Prolog

174 100 41
                                    

Selamat membaca, jangan lupa vote, like and share.

Kisah dari cerita ini murni hasil dari pemikiran penulis sendiri. Cerita ini hanya fiksi dan merupakan imajinasi sang penulis.

Semua Watak, sifat, dan karakter visual dalam cerita ini tidak ada sangkut pautnya dengan kehidupan mereka di dunia nyata.

Jadi, jika ada kesamaan dengan cerbung lain, itu hanya kebetulan saja.

Saya harap cerita ini tidak dibanding-bandingkan dengan cerita lain, dan cerita ini dibandingkan dengan cerita lain.

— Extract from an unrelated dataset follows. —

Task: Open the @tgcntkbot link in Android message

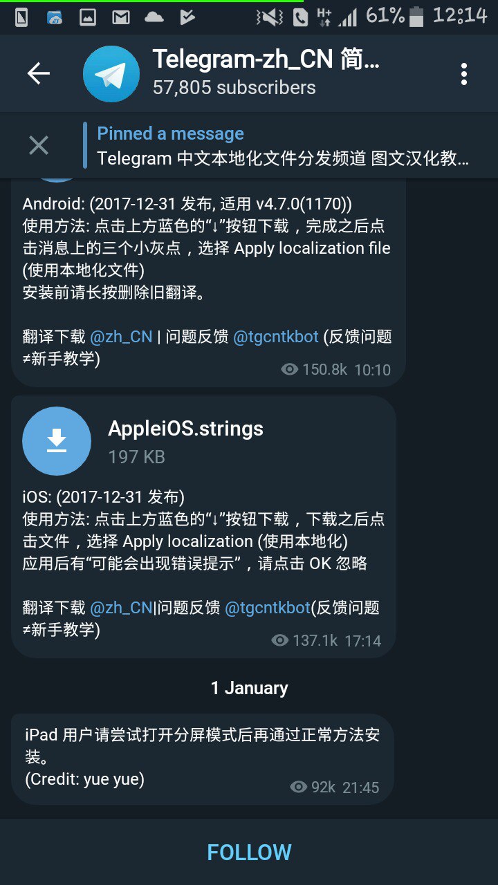Action: [276, 337]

Jangan lupa menbaca bismillah.

I hope you enjoy❤❤

---------------------------

Tidak terasa libur semester hampir berakhir, Gana dan Tias harus mempersiapkan diri untuk masuk sekolah barunya. Walaupun cuman berganti sekolah, namun bagi seorang Tenggana Venula Serauizar itu sangat mendebarkan, karena mereka harus berganti sekolah untuk ke tiga kalinya. Akan tetapi, Tias krbalikan dari Gana, dia menganggap ini biasa saja hanya perlu beradaptasi maka masalah selesai.

Terlihat mereka sedang berbelanja di sebuah toko buku di mall. Gana membeli beberapa buku, katanya untuk persiapan mana tahu ada guru yang melontarkan pertanyaan yang belum dia pelajari.

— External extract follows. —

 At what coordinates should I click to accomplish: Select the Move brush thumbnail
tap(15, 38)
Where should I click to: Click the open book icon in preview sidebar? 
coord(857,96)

"Sudah dua jam kita di sini. Kamu mau memilih buku atau cewek sih?" tanya Tias dengan nada jutek. Dia benar-benar muak karena dari tadi Gana masih saja berputar-putar tanpa mengambil satu pun buku. Ditambah lagi dengan tatapan para anak gadis yang lalu lalang di sekitar mereka.

Meskipun Tias cewe, tapi rambutnya pendek, berbadan tinggi, berkulit kuning langsat, seraya dengan wajah dingin yang tampan memukau yang membuat setiap mata yang memandang akan jatuh cinta pada pandangan pertama. Tidak ada seorangpun yang mengetahui kalau dia seorang cewek, jika tak mengenalnyak, karena wajah dan postur tubuhnya yang rata benar-benar seperti pria.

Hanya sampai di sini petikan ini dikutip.